Trecho:
******

LIVRO
SEGUNDO
MUNDO
ESPÍRITA OU DOS ESPÍRITOS
CAPÍTULO
VII– RETORNO À VIDA CORPORAL
VIII- Esquecimento
do Passado
(Questões 392 à 399)
O Espírito encarnado perde
a lembrança do seu passado porque o homem nem
pode nem deve saber tudo; Deus assim o quer na sua sabedoria. Sem o véu que lhe
encobre certas coisas, o homem ficaria ofuscado como aquele que passa sem
transição da obscuridade para a luz Pelo esquecimento do passado, ele é mais
ele mesmo.
Como pode o homem ser responsável por atos e resgatar faltas dos quais
não se recorda? Como pode aproveitar-se da experiência adquiria em existências
que caíram no esquecimento? Seria concebível que as tribulações da vida fossem
para ele uma lição, se pudesse lembrar-se daquilo que as atraiu mas desde que
não se recorda, cada existência é para ele como se fosse a primeira, e é assim
que ele está sempre a recomeçar. Como conciliar isto com a justiça de Deus?

******

Problema curto 1: Reproduza sem nenhuma alteração as linhas das entradas, da linha que contém "Given: Go to the Home house icon" até a linha que contém "pyautogui.click(x=45, y=210)", incluindo ambas.

Dados fornecidos:
******

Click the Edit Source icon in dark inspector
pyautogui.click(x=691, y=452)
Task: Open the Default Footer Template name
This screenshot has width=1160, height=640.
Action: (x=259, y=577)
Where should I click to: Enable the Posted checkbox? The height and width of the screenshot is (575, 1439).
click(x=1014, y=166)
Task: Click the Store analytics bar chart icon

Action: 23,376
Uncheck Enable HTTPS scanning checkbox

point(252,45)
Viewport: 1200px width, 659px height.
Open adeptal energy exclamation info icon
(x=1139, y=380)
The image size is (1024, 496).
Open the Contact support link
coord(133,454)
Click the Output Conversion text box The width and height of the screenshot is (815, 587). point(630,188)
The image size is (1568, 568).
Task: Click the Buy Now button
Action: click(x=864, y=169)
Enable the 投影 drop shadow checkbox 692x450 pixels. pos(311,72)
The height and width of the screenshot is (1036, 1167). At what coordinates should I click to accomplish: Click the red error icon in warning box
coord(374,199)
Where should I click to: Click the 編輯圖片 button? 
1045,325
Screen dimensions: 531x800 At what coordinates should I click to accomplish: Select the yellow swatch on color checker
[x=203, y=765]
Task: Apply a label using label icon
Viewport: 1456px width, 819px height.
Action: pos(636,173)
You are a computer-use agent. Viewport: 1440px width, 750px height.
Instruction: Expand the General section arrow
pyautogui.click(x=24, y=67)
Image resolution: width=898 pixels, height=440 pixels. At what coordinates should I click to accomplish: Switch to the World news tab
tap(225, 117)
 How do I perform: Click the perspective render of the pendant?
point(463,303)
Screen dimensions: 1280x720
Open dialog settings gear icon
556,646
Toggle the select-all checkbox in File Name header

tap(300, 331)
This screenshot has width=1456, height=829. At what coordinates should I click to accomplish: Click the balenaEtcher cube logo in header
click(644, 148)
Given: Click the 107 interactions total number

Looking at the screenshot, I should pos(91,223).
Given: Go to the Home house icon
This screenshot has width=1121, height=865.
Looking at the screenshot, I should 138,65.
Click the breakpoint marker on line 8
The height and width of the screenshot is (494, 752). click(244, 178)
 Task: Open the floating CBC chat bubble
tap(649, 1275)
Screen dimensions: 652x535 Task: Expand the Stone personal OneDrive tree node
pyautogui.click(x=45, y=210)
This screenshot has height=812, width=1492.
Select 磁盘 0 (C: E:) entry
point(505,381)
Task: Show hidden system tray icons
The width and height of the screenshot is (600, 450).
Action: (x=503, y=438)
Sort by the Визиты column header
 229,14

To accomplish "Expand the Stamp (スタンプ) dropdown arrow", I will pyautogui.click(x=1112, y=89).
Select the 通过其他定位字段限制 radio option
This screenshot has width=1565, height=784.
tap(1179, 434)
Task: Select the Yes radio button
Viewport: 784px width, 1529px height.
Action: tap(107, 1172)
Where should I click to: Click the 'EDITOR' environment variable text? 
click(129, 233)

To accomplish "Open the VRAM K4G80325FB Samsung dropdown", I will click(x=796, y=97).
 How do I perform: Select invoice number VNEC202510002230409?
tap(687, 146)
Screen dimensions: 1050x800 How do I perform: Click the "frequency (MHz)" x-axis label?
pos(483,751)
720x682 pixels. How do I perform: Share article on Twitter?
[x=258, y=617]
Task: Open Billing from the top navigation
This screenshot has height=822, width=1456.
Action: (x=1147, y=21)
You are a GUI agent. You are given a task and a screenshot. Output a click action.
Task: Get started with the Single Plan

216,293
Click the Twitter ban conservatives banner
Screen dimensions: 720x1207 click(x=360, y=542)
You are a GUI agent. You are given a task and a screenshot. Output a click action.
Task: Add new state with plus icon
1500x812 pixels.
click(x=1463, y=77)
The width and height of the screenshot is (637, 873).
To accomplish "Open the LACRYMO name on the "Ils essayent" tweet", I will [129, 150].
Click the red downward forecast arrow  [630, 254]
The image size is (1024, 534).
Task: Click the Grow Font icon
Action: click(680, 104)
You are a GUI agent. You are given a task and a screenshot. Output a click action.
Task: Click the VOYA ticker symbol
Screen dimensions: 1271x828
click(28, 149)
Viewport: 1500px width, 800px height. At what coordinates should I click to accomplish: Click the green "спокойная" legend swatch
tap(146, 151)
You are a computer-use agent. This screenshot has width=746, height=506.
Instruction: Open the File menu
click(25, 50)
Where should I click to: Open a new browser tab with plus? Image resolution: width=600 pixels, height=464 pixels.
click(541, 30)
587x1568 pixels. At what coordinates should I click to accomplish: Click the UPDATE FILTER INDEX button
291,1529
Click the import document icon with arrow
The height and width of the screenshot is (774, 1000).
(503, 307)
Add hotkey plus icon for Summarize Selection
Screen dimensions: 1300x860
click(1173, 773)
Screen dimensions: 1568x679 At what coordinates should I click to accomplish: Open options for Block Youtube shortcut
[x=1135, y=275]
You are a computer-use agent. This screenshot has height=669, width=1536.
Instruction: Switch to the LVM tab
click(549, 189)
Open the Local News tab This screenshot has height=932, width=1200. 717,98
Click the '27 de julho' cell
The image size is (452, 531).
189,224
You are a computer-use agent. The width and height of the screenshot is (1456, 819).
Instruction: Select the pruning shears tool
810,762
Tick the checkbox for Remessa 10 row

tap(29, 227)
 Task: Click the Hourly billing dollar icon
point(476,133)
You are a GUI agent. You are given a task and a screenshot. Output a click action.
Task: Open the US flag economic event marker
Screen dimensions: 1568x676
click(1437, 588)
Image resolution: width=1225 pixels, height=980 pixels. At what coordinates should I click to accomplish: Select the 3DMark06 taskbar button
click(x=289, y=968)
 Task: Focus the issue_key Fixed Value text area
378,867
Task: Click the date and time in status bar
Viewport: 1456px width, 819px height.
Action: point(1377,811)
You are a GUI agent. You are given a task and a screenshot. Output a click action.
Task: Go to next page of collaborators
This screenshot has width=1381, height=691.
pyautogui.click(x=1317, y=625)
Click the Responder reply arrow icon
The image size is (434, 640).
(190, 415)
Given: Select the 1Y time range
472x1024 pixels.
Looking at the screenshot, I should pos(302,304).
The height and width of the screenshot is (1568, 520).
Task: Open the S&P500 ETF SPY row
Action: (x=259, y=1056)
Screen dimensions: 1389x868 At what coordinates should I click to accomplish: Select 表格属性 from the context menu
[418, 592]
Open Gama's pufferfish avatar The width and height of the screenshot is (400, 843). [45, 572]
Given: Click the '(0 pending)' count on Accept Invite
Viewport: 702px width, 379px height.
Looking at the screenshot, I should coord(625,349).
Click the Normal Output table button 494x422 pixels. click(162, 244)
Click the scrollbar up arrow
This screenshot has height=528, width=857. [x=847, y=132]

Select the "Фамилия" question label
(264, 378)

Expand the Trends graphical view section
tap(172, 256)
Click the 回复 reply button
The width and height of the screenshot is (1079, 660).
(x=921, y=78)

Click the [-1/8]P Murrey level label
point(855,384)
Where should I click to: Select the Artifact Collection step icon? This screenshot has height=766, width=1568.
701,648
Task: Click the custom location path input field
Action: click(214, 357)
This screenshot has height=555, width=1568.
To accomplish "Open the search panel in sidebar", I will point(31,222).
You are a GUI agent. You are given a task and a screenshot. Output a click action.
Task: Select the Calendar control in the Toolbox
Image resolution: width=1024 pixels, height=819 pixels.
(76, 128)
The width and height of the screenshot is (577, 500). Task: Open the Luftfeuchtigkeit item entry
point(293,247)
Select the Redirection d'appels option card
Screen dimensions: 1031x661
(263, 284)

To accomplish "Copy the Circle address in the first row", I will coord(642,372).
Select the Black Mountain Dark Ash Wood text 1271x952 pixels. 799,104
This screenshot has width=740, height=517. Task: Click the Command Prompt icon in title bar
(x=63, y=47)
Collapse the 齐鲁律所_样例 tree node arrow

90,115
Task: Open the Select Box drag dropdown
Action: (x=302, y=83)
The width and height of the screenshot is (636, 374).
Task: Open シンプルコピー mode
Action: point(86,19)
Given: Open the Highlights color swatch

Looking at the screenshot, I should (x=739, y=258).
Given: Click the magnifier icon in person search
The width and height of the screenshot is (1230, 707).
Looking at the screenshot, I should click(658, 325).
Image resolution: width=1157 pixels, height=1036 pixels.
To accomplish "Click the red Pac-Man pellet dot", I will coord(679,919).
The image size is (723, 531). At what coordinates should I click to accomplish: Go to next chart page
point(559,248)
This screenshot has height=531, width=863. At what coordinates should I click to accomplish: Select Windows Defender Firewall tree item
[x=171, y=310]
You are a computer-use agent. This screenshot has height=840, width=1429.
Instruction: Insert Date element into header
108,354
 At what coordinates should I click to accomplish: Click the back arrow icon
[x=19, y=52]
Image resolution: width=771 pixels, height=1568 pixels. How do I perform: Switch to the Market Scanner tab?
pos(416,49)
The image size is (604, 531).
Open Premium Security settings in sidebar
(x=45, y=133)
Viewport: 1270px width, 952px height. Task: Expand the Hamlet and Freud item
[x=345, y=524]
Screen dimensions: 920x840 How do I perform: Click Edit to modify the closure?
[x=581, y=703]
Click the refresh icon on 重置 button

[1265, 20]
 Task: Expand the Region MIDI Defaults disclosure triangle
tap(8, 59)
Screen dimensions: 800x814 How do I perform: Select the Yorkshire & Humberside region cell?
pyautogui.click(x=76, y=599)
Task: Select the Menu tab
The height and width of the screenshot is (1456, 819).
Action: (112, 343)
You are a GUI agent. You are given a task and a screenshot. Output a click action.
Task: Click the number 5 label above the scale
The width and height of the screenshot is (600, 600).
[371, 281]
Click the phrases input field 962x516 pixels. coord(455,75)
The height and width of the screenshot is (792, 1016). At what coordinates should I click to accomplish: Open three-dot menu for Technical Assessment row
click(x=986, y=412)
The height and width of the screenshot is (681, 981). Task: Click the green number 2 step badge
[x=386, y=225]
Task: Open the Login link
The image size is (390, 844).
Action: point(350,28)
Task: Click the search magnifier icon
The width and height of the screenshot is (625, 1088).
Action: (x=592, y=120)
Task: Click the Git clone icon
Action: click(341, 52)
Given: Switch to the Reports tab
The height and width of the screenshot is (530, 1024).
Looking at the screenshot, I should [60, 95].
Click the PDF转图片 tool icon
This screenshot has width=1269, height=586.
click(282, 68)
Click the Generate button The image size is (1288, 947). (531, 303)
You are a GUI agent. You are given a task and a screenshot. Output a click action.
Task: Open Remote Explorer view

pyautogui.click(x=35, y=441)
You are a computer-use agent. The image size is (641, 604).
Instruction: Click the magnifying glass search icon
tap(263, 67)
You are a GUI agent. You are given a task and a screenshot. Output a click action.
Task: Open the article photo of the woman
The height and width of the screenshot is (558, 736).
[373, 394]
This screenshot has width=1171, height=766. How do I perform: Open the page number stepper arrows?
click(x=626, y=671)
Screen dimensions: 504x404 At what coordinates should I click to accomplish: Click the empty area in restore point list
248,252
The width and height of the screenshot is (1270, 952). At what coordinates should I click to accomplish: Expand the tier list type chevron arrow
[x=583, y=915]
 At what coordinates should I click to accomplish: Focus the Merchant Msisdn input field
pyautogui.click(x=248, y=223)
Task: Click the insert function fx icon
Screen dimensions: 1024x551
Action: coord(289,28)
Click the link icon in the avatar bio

******

Problema curto 2: Reescreva o trecho sobre o esquecimento do passado de "Como pode o" até "justiça de Deus?", inclusive, trocando "tribulações" por "provações".

Resposta completa 1:
Given: Go to the Home house icon
This screenshot has width=1121, height=865.
Looking at the screenshot, I should 138,65.
Click the breakpoint marker on line 8
The height and width of the screenshot is (494, 752). click(244, 178)
 Task: Open the floating CBC chat bubble
tap(649, 1275)
Screen dimensions: 652x535 Task: Expand the Stone personal OneDrive tree node
pyautogui.click(x=45, y=210)

Resposta completa 2:
Como pode o homem ser responsável por atos e resgatar faltas dos quais
não se recorda? Como pode aproveitar-se da experiência adquiria em existências
que caíram no esquecimento? Seria concebível que as provações da vida fossem
para ele uma lição, se pudesse lembrar-se daquilo que as atraiu mas desde que
não se recorda, cada existência é para ele como se fosse a primeira, e é assim
que ele está sempre a recomeçar. Como conciliar isto com a justiça de Deus?